On the French LGV (High Speed Line) Jonction which acts as a belt line around the east side of Paris, peak traffic in each direction of a double track railway is 26 trains per hour, or one train every 2' 20". If every train was a double TGV Duplex, then each train would have 1100 seats giving 28600 seats per hour in one direction or 57200 seats per hour past any given point along the line. Now not every train consists of Double Duplex pairs, only about a third at the present. TGVs have four braking systems, Tread Brakes, Multi-Disc Brakes, Regenerative Brakes, and Eddy-current Brakes.
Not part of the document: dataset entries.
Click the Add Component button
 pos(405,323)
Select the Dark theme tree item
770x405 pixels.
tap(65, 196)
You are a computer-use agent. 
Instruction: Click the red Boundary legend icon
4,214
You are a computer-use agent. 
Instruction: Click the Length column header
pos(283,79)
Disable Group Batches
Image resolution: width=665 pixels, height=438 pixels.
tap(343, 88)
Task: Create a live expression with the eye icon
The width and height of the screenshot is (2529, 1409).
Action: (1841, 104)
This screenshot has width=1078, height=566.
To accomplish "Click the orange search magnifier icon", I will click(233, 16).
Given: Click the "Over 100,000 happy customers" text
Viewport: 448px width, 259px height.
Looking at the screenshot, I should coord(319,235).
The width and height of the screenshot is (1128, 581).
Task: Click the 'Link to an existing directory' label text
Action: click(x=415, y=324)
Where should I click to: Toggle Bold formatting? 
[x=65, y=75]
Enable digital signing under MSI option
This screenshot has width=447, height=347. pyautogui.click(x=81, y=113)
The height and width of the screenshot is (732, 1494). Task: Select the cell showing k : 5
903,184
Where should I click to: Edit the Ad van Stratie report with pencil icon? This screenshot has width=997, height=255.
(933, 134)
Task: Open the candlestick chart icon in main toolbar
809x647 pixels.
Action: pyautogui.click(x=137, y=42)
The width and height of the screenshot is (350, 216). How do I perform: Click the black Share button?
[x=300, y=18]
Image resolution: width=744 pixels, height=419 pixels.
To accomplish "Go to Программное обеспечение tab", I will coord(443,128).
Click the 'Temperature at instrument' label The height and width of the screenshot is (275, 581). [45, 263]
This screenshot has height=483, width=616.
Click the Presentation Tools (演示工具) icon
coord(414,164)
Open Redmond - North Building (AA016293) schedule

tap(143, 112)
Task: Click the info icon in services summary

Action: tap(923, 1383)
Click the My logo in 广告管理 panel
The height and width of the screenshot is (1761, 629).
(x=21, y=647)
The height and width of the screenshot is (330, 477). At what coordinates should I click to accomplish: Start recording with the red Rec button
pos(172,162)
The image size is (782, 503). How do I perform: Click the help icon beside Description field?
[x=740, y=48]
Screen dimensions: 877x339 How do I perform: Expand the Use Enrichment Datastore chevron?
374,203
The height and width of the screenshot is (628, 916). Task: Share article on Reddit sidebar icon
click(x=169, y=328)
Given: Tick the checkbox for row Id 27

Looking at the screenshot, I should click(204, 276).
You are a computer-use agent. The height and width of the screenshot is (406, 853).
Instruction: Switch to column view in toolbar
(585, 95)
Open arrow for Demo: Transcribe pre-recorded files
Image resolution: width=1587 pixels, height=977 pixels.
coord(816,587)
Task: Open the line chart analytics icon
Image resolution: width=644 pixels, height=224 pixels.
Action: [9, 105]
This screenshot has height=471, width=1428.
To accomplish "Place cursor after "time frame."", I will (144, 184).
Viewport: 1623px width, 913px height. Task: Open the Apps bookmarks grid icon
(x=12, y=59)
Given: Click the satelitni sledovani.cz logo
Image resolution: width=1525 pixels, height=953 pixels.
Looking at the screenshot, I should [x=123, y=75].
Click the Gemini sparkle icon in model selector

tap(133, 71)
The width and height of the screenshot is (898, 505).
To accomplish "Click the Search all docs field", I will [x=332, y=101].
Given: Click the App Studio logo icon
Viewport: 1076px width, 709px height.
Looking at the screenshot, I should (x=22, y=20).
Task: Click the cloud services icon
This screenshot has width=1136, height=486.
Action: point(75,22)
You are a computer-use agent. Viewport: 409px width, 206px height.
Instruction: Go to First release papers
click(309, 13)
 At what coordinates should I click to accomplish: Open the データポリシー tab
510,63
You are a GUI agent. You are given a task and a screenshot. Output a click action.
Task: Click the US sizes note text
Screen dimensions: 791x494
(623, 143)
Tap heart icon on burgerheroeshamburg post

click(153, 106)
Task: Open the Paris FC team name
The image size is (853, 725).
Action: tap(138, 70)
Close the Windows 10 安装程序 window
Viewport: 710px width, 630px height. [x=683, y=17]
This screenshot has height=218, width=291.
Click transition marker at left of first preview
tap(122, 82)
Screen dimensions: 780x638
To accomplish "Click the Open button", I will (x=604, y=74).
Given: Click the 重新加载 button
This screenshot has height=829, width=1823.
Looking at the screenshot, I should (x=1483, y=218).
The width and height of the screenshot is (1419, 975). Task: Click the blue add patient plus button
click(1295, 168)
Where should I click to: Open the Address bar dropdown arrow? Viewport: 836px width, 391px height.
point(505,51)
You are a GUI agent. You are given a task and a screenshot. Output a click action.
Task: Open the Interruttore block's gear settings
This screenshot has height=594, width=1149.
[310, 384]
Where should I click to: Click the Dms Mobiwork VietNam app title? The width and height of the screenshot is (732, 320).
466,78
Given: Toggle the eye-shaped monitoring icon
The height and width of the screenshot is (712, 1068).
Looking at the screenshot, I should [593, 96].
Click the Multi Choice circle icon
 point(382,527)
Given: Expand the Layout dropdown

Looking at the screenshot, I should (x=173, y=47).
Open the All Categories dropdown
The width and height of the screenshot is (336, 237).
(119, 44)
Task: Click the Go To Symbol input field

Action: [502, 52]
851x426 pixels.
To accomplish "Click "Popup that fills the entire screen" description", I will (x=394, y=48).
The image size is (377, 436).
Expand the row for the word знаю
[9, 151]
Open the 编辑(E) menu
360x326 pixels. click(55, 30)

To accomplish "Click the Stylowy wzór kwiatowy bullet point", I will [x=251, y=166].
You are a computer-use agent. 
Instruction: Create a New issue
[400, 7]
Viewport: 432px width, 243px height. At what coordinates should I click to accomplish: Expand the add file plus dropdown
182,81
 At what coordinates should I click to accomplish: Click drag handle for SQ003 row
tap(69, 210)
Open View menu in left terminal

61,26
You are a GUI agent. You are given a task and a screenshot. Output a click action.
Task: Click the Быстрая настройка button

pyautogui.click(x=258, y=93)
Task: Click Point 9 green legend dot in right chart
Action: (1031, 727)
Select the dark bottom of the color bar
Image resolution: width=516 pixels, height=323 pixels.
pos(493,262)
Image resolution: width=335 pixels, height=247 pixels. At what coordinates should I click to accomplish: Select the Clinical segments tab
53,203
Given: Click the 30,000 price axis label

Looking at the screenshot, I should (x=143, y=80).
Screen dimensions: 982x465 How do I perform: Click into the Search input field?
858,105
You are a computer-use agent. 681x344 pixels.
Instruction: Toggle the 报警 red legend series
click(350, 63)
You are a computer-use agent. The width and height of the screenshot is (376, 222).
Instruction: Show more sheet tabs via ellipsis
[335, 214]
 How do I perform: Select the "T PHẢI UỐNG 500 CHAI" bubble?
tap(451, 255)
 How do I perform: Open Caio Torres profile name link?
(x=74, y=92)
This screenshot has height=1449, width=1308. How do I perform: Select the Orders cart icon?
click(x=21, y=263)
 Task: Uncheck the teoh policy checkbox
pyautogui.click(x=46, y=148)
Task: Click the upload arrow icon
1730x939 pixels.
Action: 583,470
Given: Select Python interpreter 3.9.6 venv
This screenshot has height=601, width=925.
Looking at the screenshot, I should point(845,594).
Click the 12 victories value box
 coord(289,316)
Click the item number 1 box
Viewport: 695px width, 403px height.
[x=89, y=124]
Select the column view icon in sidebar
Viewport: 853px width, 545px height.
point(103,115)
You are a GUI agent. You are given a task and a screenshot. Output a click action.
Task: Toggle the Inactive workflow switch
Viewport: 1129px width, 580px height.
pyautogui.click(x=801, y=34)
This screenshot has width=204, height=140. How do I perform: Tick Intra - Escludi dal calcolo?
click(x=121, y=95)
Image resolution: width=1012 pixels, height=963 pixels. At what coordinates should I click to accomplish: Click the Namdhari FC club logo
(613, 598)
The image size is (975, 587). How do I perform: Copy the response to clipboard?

The tread brakes are only used at low speeds, and the Eddy-current brakes are only used in an Emergency.

For an explanation of a signalling system capable of protecting High-speed trains see this Wikipedia article covering the German LZB system;

http://en.wikipedia.org/wiki/LZB

What you model doesn't consider is signal block length which typically is 2-miles for North American freight railroads, but can easily be as short as half a kilometer in places on European High Speed lines, though one kilometer is standard. Stopping distance for a French TGV or German ICE from 300 kph (186mph) is about 9 kilometers (5.59 miles), without using the Emergency brakes.

JayBee wrote:On the French LGV (High Speed Line) Jonction which acts as a belt line around the east side of Paris, peak traffic in each direction of a double track railway is 26 trains per hour, or one train every 2' 20"....Stopping distance for a French TGV or German ICE from 300 kph (186mph) is about 9 kilometers (5.59 miles),...

You don't say what you are trying to show by giving these figures, but I am grateful to have numbers that are used in real life. Anyway, I thought I'd see how the train spacing compares with the time to come to a complete stop (9 km)

300 kph = 1/12 km / sec.
2' 20"= 140 sec / train = ~12 km train spacing.

This looks like one stopping distance, with a safety factor thrown in. It also sounds like they are getting close to the theoretical maximum capacity of one track.

Of course, if the trains ran only 150 kph, the stopping distance would only be 2.25 km. Adding 1.5 km or so for safety, you could run one train every 90-100 seconds. This is what I meant by "increased speed leads to decreased throughput."

JayBee wrote:What you model doesn't consider is signal block length which typically is 2-miles for North American freight railroads, but can easily be as short as half a kilometer in places on European High Speed lines, though one kilometer is standard.

I'm not sure why everyone keeps throwing in "block lengths" and "improved signaling." AFAIK, the point of blocks and signals is to insure that trains never get closer than some minimum safe distance (which I've assumed to be the stopping distance) to each other. No matter what kind of system you use, you can't/mustn't get them closer than that. A poor system may force trains to be further apart, but if it lets them get closer, the railway is going to get shut down entirely (I hope!)

My calculation implicitly assumes an optimal distance-maintaining mechanism, and it doesn't matter what it is (1cm blocks, radio control, mental telepathy, whatever.)

What would make a difference would be if you could have a minimum safe spacing that didn't scale as the square of the speed. For automobiles on a highway, we are taught a minimum safe spacing rule that is linear in speed (in the USA: 1 car-length per 10 miles/hour.) Doing the same calculation as before, but with this rule, you get that as you increase the speed, you increase the throughput, but that increase drops off to nothing as you approach some limiting number of cars per second.

Disclaimer: I am aware that there are lots of other considerations besides theoretical maximum throughput. This is just one consideration that I could apply some back-of-the-envelope math to.